Les cyberattaques se multiplient partout dans le monde, ciblant des compagnies d’eau, d’électricité, des hôpitaux, perturbant des élections politiques… La menace est si sérieuse que l’Otan vient d’annoncer qu’il considérait désormais les cyberattaques comme une attaque armée, se donnant ainsi la possibilité d’une riposte militaire.

Des caisses enregistreuses ne fonctionnant plus qui conduisent à la fermeture des boutiques d’une grande chaîne de supermarchés, des opérations médicales reportées car les données personnelles des patients ont été piratées, des stations-service au bord de la pénurie d’essence après la mise à l’arrêt de l’un des plus grands opérateurs de gazoducs américains… Ces situations se répètent ces derniers mois.
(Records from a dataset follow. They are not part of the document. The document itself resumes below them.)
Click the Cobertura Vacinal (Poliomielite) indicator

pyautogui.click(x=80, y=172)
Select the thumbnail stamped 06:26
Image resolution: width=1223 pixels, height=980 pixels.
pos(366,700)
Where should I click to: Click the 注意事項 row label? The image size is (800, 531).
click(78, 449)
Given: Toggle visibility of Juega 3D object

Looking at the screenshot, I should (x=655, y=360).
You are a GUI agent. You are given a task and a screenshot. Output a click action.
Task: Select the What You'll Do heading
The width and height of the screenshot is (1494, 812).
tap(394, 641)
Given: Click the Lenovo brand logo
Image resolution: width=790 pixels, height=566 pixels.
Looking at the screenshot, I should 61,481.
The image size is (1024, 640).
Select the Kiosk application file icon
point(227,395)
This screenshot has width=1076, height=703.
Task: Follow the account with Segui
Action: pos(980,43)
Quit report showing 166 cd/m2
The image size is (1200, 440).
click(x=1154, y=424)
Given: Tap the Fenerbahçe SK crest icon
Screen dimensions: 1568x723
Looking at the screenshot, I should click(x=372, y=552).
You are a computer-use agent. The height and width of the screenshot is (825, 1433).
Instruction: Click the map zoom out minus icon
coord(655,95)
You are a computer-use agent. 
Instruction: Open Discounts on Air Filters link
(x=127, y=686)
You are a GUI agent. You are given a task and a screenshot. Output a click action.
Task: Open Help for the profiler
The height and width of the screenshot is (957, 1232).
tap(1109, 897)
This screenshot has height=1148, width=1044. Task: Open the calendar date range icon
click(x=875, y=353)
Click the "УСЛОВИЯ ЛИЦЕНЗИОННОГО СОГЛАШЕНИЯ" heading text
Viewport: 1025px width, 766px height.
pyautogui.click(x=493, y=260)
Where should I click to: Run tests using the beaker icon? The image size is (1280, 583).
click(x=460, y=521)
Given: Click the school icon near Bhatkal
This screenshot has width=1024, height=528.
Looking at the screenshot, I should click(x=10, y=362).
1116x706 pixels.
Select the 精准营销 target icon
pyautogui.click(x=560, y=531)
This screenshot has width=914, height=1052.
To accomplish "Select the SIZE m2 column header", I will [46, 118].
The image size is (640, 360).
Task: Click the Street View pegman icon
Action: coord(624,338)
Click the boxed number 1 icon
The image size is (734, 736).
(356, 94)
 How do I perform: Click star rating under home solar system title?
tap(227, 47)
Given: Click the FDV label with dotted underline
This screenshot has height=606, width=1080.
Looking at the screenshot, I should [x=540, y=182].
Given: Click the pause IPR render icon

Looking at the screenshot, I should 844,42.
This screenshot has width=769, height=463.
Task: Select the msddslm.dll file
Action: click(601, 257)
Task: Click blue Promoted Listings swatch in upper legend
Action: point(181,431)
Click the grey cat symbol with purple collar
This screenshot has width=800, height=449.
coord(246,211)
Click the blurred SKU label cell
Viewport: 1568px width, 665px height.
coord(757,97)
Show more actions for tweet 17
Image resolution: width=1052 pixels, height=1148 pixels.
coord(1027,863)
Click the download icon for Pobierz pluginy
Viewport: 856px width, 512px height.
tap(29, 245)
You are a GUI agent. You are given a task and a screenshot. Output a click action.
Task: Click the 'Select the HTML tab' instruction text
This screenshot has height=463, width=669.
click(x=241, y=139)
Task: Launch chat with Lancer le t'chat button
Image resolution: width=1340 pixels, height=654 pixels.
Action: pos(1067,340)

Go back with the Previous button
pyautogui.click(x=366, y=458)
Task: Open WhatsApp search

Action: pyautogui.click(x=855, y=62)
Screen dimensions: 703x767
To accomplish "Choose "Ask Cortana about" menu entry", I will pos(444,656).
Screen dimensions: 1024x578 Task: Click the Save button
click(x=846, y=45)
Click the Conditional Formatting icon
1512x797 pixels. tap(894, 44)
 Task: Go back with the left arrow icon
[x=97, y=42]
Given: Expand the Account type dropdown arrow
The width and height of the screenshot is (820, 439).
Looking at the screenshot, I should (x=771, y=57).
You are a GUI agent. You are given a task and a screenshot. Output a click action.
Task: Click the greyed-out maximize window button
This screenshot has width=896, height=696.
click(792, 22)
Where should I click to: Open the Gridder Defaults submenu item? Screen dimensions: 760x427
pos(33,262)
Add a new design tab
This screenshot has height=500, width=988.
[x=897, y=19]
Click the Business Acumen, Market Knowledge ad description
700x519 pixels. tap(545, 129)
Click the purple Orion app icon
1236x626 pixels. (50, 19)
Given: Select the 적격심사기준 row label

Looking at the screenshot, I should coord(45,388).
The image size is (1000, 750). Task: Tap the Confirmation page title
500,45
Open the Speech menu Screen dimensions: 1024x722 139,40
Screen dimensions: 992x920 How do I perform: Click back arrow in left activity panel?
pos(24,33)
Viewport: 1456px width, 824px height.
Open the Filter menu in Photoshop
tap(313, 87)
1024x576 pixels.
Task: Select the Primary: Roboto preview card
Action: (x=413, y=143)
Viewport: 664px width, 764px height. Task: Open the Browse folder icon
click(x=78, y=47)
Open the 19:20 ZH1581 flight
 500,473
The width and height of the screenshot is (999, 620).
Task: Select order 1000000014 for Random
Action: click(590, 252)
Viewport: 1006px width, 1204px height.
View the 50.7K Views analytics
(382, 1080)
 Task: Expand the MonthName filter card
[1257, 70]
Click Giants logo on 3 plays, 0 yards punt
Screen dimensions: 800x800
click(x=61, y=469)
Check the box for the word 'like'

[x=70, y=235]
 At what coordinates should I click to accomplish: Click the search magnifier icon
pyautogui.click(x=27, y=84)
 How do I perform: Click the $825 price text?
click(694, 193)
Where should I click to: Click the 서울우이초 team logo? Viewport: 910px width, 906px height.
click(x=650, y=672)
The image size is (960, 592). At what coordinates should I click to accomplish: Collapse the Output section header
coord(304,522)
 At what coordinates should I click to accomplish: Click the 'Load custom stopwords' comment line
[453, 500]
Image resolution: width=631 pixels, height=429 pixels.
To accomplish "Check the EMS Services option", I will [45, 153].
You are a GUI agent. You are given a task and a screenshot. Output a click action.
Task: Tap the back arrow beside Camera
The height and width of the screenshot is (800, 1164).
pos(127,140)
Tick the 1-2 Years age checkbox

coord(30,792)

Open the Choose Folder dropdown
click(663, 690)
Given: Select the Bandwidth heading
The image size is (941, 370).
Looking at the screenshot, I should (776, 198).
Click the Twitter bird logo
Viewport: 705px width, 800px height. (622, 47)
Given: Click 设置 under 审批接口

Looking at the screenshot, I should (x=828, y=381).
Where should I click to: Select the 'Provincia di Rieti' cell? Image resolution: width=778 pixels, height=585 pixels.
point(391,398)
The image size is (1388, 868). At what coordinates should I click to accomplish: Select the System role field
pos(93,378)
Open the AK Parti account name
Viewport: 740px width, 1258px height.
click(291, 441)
La dernière date du 2 juillet. La société américaine Kaseya et ses milliers de clients, des entreprises à qui elle vend des outils informatiques, ont été la cible d’une cyberattaque massive. Elles ont été victimes d’un rançongiciel, un programme informatique qui paralyse les systèmes de l’entreprise et exige une rançon pour les débloquer. Kaseya a fait appel à une entreprise spécialisée dans la cybersécurité, FireEye Mandiant IR pour l’aider à sortir de cette crise.

Déstabilisation des démocraties 

Si les États-Unis sont particulièrement ciblés par les cyberattaques, la France est le deuxième pays le plus touché au monde. Selon l’Otan, ces attaques, contre des infrastructures et des entreprises, sont un risque pour la démocratie et déstabilisent les Etats. À tel point que désormais, pour l’Alliance, les cyberattaques majeures doivent être considérées comme des attaques armées. Cela signifie que l’Otan se dit prête à riposter militairement à une cyberattaque.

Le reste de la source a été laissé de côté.